Segment Open

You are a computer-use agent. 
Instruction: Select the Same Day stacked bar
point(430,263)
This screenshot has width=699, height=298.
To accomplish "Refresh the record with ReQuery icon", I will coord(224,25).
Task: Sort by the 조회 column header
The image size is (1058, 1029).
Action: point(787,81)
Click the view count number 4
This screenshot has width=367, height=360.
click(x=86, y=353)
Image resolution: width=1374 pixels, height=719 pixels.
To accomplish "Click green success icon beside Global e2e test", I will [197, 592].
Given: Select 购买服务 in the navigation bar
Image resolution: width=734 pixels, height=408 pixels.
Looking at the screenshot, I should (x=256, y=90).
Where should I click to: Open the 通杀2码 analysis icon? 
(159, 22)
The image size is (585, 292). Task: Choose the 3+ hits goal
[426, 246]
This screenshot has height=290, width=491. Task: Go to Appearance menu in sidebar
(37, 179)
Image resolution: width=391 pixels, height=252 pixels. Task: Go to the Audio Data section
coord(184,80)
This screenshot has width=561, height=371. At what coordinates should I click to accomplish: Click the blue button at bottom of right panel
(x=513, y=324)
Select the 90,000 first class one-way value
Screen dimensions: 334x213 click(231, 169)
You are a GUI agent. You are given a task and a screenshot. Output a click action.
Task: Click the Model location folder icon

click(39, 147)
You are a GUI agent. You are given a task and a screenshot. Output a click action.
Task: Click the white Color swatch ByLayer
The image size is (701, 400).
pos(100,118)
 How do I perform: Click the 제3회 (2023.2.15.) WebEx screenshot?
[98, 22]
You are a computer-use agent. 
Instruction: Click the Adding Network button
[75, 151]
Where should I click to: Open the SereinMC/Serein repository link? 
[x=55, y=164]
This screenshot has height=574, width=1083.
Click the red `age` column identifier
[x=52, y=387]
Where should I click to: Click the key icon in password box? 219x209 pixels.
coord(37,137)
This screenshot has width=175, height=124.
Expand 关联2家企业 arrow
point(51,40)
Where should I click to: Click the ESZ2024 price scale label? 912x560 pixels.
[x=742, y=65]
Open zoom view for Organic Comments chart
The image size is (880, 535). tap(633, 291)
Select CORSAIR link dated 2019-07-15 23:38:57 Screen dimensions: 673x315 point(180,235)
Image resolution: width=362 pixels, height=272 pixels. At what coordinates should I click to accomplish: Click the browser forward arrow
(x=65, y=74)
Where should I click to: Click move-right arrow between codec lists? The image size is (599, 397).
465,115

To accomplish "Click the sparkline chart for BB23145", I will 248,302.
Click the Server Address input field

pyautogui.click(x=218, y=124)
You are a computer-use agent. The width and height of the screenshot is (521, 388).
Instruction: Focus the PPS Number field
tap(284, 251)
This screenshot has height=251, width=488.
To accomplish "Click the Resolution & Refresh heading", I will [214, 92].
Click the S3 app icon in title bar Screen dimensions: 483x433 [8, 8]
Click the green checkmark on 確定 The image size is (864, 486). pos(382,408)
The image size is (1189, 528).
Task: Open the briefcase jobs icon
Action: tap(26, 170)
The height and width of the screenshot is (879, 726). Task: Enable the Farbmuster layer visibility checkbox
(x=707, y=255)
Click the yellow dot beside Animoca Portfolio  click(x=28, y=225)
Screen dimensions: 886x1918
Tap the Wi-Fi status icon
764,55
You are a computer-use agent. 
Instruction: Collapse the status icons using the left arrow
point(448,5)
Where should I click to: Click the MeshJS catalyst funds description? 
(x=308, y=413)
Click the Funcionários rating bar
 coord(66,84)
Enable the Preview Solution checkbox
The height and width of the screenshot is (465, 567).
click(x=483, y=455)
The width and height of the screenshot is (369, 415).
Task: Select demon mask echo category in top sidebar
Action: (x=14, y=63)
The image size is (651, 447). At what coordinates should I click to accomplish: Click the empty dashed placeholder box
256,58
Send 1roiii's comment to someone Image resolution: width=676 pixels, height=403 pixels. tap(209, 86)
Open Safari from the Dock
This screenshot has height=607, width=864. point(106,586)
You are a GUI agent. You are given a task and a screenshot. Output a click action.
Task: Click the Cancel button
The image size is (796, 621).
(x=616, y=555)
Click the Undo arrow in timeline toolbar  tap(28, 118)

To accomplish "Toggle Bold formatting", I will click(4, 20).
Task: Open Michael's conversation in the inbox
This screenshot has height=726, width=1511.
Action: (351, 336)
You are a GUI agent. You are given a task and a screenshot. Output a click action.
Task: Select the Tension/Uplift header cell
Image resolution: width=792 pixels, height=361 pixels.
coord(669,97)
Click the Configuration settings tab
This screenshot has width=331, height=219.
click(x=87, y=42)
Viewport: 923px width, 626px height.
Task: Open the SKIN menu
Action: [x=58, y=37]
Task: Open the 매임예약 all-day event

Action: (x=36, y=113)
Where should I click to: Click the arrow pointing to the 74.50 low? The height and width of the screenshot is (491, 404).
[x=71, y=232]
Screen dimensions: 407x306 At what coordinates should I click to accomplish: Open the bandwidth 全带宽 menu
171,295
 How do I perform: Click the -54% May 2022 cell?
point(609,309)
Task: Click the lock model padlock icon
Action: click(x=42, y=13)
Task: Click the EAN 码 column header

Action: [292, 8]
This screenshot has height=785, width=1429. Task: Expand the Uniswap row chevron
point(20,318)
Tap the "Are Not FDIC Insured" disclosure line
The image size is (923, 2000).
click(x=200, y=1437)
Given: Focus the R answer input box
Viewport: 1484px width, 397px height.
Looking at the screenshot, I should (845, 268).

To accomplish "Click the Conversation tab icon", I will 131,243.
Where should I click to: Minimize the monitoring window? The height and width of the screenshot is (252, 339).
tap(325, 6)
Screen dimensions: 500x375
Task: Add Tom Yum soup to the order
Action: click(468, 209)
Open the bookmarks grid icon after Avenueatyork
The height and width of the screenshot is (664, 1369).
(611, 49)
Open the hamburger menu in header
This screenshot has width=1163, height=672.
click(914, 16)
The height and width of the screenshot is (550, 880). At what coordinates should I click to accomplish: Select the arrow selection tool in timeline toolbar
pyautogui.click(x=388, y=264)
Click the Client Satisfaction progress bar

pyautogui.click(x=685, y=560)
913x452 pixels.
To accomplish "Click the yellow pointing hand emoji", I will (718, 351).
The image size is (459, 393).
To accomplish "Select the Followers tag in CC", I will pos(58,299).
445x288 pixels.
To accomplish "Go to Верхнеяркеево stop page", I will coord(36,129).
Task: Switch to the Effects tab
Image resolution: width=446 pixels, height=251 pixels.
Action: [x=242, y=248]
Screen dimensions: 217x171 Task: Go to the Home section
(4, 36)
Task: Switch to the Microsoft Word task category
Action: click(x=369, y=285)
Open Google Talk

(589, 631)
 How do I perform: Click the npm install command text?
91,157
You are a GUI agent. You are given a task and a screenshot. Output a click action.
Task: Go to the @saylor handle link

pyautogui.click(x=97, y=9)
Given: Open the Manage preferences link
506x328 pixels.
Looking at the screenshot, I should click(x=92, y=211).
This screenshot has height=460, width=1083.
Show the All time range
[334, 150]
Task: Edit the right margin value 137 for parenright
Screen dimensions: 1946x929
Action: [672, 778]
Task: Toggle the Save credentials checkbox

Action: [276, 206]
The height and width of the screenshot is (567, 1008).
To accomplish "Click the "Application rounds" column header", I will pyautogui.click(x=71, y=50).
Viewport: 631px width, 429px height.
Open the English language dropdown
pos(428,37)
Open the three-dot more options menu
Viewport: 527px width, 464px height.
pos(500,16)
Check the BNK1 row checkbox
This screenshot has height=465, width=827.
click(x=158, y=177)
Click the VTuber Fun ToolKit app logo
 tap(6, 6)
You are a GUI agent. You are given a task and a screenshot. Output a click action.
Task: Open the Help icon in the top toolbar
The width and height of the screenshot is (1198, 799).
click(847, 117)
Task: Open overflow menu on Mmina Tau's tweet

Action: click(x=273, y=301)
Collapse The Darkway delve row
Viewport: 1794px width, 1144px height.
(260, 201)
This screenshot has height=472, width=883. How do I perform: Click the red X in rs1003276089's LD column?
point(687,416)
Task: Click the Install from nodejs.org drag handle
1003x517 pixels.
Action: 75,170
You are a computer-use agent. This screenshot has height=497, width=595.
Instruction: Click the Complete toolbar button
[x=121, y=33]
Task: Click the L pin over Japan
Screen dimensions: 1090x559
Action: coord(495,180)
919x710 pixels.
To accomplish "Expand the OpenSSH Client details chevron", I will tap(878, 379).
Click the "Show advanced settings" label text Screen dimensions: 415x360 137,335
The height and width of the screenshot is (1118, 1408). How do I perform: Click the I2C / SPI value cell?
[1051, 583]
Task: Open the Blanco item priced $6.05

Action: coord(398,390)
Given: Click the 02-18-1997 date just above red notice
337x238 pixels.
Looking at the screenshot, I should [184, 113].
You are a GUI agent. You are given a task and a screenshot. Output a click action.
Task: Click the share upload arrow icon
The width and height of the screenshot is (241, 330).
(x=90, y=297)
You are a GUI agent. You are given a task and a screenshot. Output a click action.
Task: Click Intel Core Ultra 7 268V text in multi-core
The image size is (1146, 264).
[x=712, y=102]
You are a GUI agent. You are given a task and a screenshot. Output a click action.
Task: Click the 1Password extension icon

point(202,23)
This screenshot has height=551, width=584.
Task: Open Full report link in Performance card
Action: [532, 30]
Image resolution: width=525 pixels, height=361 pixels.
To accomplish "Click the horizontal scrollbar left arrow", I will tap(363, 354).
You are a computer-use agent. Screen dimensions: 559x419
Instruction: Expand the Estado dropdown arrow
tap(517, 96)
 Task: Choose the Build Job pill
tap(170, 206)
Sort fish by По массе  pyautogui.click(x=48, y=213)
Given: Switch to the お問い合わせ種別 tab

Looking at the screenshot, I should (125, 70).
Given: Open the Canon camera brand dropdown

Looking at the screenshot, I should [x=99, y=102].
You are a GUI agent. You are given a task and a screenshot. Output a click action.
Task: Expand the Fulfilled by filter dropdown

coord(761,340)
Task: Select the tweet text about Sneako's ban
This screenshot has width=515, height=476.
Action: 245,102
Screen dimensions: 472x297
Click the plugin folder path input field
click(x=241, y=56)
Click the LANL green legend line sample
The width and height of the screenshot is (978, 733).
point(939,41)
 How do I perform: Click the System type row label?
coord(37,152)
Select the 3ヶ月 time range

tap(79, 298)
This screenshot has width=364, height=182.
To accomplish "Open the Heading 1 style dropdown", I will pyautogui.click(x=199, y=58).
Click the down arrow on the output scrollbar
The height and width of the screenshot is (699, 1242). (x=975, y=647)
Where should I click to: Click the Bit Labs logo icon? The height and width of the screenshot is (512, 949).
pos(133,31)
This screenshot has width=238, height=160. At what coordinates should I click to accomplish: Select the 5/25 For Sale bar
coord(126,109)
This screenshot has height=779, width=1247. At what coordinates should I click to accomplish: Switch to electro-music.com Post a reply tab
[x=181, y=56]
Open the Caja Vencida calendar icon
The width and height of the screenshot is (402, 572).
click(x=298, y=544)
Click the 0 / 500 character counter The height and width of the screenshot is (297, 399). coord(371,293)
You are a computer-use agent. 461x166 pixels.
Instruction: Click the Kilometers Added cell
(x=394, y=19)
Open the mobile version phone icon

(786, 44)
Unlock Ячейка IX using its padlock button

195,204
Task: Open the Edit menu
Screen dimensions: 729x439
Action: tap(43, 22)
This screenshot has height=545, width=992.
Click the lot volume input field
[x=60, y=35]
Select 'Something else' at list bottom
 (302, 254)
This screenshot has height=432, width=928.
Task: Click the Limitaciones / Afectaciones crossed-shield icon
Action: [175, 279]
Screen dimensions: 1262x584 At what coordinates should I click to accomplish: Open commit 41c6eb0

Segment Closed

**BRIEF**
Using the records above, set down exactly the lines from the one with "Task: Click the 1Password extension icon" through the one with "You are a computer-use agent. 461x166 pixels.", inclusive, and nothing more.

**RESPONSE BOX**
Task: Click the 1Password extension icon

point(202,23)
This screenshot has height=551, width=584.
Task: Open Full report link in Performance card
Action: [532, 30]
Image resolution: width=525 pixels, height=361 pixels.
To accomplish "Click the horizontal scrollbar left arrow", I will tap(363, 354).
You are a computer-use agent. Screen dimensions: 559x419
Instruction: Expand the Estado dropdown arrow
tap(517, 96)
 Task: Choose the Build Job pill
tap(170, 206)
Sort fish by По массе  pyautogui.click(x=48, y=213)
Given: Switch to the お問い合わせ種別 tab

Looking at the screenshot, I should (125, 70).
Given: Open the Canon camera brand dropdown

Looking at the screenshot, I should [x=99, y=102].
You are a GUI agent. You are given a task and a screenshot. Output a click action.
Task: Expand the Fulfilled by filter dropdown

coord(761,340)
Task: Select the tweet text about Sneako's ban
This screenshot has width=515, height=476.
Action: 245,102
Screen dimensions: 472x297
Click the plugin folder path input field
click(x=241, y=56)
Click the LANL green legend line sample
The width and height of the screenshot is (978, 733).
point(939,41)
 How do I perform: Click the System type row label?
coord(37,152)
Select the 3ヶ月 time range

tap(79, 298)
This screenshot has width=364, height=182.
To accomplish "Open the Heading 1 style dropdown", I will pyautogui.click(x=199, y=58).
Click the down arrow on the output scrollbar
The height and width of the screenshot is (699, 1242). (x=975, y=647)
Where should I click to: Click the Bit Labs logo icon? The height and width of the screenshot is (512, 949).
pos(133,31)
This screenshot has width=238, height=160. At what coordinates should I click to accomplish: Select the 5/25 For Sale bar
coord(126,109)
This screenshot has height=779, width=1247. At what coordinates should I click to accomplish: Switch to electro-music.com Post a reply tab
[x=181, y=56]
Open the Caja Vencida calendar icon
The width and height of the screenshot is (402, 572).
click(x=298, y=544)
Click the 0 / 500 character counter The height and width of the screenshot is (297, 399). coord(371,293)
You are a computer-use agent. 461x166 pixels.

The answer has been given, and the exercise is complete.